First of all, which texts by Hogg get translated can perhaps best be described as serendipitous: the first translation ever of a text by Hogg into German was “Hogg on Sheep”, that is, The Shepherd’s Guide: Being a Practical Treatise on the Diseases of Sheep, Their Causes, and the Best Means of Preventing Them; with Observations on the Most Suitable Farm-stocking for the Various Climates of this Country, or Practischer Unterricht über die Krankheiten der Schafe, deren Ursachen und zweckmäßigste Verhütungsmittel, published in 1821 by Martin Heinrich Schilling, a prolific translator who sometimes translated directly from the English original, as seems to have been the case of “Hogg on Sheep”, while, in other instances, he used French translations of his English-language source texts. Apart from a few tales, songs and poems, BOSLIT lists two 19th century translations into German of Winter Evening Tales in 1822 and 1826, the latter – and possibly also the former – by Sophie May (the pen-name of Friederike Elise Mayer), as well as selection of excerpts from Hogg’s Domestic Manners and Private Life of Sir Walter Scott (1835). A similar picture emerges when one looks at 19th century translations of Hogg into French, which start off, quite promisingly, with early (1824 and 1825, respectively) versions of Three Perils of Man and Three Perils of Women but then follow the same pattern of seemingly random selection.
Yet, “randomness” may only be in the eye of the 21st century Hogg scholar beholder, who has a clear picture of which texts by Hogg merit translation (all of them, obviously), because, secondly, what we are seeing with Hogg translations throughout are processes of de-contextualization and re-contextualization, with, I suggest, serious consequences for how (non-specialist, general) German, or French, or Italian readers encounter Hogg: namely, in anthologies of, for instance, “fantastic tales” (as in Postma’s German Kabinett der Phantasten but also in the Italian Storie di fantasmi scozzesi, 1995, which includes “The Brownie of the Black Haggs”), or of Romantic poetry (for instance “Boy’s Song” and “Skylark” in Poeti romantici inglesi, 1990). In other words, the editors of these volumes do not in fact make (altogether) random choices, but select Hogg texts which fit their overall agenda. Yet another variation on this theme of de- and re-contextualization is provided by eminent Hogg scholar Gioia Angeletti’s 1990s translations of “The Witch of Fife” and three other poems, which were published in the context (and confines, one is tempted to add) of a prestigious Italian literary journal (In forma di parole XVIII, 1998). The obvious exception to these processes is stand-alone The Private Memoirs and Confessions of a Justified Sinner, which, following its endorsement by André Gide in 1947, has, to date, been translated into twelve languages, in the case of French and German, several times.

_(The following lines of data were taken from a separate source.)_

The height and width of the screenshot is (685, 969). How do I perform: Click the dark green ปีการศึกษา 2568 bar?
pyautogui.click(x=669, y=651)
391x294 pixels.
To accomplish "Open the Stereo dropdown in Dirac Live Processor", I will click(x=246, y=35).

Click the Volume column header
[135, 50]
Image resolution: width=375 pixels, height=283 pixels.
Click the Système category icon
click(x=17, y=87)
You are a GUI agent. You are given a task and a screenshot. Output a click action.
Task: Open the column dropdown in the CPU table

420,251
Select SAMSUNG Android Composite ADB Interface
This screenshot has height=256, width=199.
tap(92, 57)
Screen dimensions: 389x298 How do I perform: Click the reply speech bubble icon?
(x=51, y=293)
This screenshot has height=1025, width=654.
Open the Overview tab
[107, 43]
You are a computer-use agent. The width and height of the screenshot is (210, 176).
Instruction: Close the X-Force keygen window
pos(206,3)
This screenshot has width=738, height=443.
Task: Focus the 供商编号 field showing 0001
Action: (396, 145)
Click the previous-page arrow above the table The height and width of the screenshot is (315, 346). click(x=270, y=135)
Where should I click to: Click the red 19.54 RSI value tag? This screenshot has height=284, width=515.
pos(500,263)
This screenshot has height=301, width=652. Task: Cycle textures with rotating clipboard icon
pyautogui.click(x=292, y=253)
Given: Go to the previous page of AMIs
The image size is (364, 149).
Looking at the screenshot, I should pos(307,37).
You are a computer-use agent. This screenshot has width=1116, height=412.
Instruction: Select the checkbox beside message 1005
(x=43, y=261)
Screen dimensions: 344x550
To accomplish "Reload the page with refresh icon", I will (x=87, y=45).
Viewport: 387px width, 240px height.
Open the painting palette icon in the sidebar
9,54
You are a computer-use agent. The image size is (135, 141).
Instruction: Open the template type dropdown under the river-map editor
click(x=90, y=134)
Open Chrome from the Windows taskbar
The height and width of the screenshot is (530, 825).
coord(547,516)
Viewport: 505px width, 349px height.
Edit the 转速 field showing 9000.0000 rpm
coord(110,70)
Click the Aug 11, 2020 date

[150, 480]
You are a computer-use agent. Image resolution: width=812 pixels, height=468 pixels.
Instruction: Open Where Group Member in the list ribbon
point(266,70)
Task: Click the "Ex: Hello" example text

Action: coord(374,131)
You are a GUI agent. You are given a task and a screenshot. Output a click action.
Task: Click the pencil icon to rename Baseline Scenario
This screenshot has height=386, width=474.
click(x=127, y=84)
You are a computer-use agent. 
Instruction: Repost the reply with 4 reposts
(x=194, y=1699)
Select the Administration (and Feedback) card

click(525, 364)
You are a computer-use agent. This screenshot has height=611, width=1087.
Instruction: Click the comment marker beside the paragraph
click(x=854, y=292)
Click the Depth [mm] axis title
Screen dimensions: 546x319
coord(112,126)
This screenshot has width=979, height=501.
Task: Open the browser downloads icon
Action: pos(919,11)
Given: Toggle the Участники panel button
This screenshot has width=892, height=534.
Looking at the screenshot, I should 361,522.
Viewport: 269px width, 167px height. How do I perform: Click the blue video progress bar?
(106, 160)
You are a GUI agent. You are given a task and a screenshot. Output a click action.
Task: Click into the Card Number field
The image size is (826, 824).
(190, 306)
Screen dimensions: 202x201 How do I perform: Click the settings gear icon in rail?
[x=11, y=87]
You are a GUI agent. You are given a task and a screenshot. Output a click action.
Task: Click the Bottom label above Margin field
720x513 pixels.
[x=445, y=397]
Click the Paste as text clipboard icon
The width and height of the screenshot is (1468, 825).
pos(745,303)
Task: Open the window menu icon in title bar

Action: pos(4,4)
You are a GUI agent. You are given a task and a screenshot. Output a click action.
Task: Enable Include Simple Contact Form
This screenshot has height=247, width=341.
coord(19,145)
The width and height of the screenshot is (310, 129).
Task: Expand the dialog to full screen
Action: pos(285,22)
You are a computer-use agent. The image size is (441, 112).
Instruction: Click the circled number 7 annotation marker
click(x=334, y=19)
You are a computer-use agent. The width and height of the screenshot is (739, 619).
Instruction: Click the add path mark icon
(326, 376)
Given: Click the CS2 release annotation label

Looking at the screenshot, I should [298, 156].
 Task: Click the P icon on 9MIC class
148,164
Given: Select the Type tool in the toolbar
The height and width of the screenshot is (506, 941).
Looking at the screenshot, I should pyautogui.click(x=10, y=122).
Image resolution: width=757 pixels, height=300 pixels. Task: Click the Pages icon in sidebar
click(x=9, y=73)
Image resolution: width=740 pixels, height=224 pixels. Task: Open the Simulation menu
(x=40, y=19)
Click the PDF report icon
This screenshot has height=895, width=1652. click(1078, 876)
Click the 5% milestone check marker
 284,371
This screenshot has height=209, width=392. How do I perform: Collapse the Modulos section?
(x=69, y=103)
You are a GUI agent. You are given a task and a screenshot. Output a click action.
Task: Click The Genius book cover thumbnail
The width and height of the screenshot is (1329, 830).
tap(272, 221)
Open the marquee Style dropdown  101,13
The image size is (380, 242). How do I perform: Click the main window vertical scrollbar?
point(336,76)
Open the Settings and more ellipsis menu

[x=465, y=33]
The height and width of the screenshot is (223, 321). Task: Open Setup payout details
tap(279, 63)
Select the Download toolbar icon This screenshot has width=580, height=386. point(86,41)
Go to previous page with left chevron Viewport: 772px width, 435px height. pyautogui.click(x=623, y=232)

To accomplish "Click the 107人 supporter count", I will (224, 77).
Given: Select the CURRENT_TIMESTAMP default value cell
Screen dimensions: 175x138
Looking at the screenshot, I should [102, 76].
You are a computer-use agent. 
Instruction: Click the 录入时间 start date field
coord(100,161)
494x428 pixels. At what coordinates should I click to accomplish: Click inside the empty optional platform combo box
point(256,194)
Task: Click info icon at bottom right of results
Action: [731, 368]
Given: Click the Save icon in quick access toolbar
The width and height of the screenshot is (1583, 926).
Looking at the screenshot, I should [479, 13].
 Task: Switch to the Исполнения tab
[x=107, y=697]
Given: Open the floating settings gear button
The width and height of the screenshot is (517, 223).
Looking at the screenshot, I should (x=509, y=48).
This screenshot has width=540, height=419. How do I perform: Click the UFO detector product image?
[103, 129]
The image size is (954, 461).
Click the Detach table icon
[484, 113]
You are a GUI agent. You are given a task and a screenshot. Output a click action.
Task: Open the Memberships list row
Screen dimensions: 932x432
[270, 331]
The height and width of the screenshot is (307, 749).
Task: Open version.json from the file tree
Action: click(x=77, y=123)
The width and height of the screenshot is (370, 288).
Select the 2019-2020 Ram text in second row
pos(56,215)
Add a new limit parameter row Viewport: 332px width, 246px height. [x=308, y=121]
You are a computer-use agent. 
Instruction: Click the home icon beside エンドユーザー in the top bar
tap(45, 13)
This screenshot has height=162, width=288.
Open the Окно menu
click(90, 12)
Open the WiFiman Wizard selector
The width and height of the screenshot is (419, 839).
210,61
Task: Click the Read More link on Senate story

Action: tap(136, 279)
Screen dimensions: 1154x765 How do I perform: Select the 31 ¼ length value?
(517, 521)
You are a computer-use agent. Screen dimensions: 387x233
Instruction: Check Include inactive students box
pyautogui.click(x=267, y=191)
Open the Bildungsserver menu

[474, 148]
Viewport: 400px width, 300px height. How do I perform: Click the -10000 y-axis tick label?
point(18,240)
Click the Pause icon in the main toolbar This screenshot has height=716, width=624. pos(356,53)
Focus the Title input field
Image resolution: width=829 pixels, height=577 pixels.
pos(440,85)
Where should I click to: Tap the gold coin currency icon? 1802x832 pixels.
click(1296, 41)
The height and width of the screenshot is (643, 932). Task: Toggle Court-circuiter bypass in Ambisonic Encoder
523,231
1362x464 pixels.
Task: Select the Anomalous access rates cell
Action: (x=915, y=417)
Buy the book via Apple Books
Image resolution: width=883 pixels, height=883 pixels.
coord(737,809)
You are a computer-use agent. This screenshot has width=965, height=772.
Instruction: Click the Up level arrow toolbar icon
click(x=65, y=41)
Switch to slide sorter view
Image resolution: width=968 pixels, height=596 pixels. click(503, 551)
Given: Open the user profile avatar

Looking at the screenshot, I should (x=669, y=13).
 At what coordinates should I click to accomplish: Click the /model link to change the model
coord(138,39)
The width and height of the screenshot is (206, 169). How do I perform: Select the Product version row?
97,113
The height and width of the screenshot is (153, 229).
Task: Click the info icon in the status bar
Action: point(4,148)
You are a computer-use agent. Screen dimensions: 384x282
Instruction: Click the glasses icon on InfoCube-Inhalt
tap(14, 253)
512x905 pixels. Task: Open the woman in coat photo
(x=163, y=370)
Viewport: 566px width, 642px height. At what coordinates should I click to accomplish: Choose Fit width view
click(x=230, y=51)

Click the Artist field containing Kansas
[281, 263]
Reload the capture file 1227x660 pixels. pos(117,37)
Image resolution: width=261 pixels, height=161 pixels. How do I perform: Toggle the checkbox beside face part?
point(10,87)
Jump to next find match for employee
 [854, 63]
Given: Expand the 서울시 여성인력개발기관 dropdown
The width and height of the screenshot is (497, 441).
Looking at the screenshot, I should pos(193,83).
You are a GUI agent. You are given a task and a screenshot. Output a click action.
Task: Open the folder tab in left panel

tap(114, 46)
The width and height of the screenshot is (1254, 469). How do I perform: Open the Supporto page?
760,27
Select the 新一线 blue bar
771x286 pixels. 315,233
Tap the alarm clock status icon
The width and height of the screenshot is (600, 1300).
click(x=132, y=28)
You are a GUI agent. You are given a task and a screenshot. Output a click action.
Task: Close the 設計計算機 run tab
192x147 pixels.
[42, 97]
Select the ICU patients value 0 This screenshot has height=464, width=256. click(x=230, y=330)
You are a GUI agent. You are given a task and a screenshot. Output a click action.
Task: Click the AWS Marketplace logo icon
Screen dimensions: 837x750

Finally, there is the question of Hogg’s language – above and beyond the English/Scots problem, which Postma resolves, fairly elegantly, by drawing on his own Northern German (“Platt”) variety: if one were to produce a translation of, say, The Brownie of Bodsbeck, should one pitch it at a general reading public, and should it then be in modern German/French/Italian/Spanish, or does one, like Postma with his “George Dobson” “Other” it, linguistically? Or would one target a specialist audience of readers interested in, and knowledgeable about, 19th century Scottish literature, complete with footnotes, commentary and so forth? But this latter group would surely be much more likely to want to read – or to have already read – Brownie in the English original.
I’d like to conclude with a bit of contrafactual speculation: what would have happened if, instead of, say, Scott’s Old Mortality, it had been The Brownie of Bodsbeck which had been translated into major – and perhaps even more importantly, minor – European languages (to date, there is no translation of The Brownie of Bodsbeck at all). Or if the first translations of The Private Memoirs and Confessions of a Justified Sinner had been published during Hogg’s lifetime rather than post-1947? Would this have changed the course of 19th century European fiction – or at the very least, the history of the historical novel?